Problem to work on: Repeat exactly, and only, the lines of the entries below from the one with "Speeches (59, 1938)" through the one with "great (101, 1179)", both ends included.

Available data:
....

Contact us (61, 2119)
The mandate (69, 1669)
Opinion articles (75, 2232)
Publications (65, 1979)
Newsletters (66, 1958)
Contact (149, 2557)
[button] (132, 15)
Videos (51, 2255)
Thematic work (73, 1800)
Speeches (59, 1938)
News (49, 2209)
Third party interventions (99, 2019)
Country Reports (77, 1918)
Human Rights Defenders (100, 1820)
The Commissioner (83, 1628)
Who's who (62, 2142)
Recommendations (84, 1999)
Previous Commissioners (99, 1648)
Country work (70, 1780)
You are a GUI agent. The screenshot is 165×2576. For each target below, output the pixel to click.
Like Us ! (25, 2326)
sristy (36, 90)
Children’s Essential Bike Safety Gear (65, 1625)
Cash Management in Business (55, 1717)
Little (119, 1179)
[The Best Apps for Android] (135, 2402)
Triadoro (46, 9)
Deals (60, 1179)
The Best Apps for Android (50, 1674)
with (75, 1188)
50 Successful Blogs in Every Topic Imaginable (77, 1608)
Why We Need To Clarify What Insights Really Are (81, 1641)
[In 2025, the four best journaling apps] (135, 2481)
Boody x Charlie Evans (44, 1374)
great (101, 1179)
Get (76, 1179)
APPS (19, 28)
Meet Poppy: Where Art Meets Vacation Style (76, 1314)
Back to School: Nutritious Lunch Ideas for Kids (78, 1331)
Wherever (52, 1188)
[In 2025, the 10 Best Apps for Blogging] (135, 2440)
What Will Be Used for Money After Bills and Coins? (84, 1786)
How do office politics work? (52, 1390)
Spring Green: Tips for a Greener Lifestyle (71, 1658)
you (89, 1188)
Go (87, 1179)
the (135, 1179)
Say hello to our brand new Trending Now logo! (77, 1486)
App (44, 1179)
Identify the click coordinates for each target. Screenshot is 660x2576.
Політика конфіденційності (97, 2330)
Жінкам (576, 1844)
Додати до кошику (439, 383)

....

Response to this task:
Speeches (59, 1938)
News (49, 2209)
Third party interventions (99, 2019)
Country Reports (77, 1918)
Human Rights Defenders (100, 1820)
The Commissioner (83, 1628)
Who's who (62, 2142)
Recommendations (84, 1999)
Previous Commissioners (99, 1648)
Country work (70, 1780)
You are a GUI agent. The screenshot is 165×2576. For each target below, output the pixel to click.
Like Us ! (25, 2326)
sristy (36, 90)
Children’s Essential Bike Safety Gear (65, 1625)
Cash Management in Business (55, 1717)
Little (119, 1179)
[The Best Apps for Android] (135, 2402)
Triadoro (46, 9)
Deals (60, 1179)
The Best Apps for Android (50, 1674)
with (75, 1188)
50 Successful Blogs in Every Topic Imaginable (77, 1608)
Why We Need To Clarify What Insights Really Are (81, 1641)
[In 2025, the four best journaling apps] (135, 2481)
Boody x Charlie Evans (44, 1374)
great (101, 1179)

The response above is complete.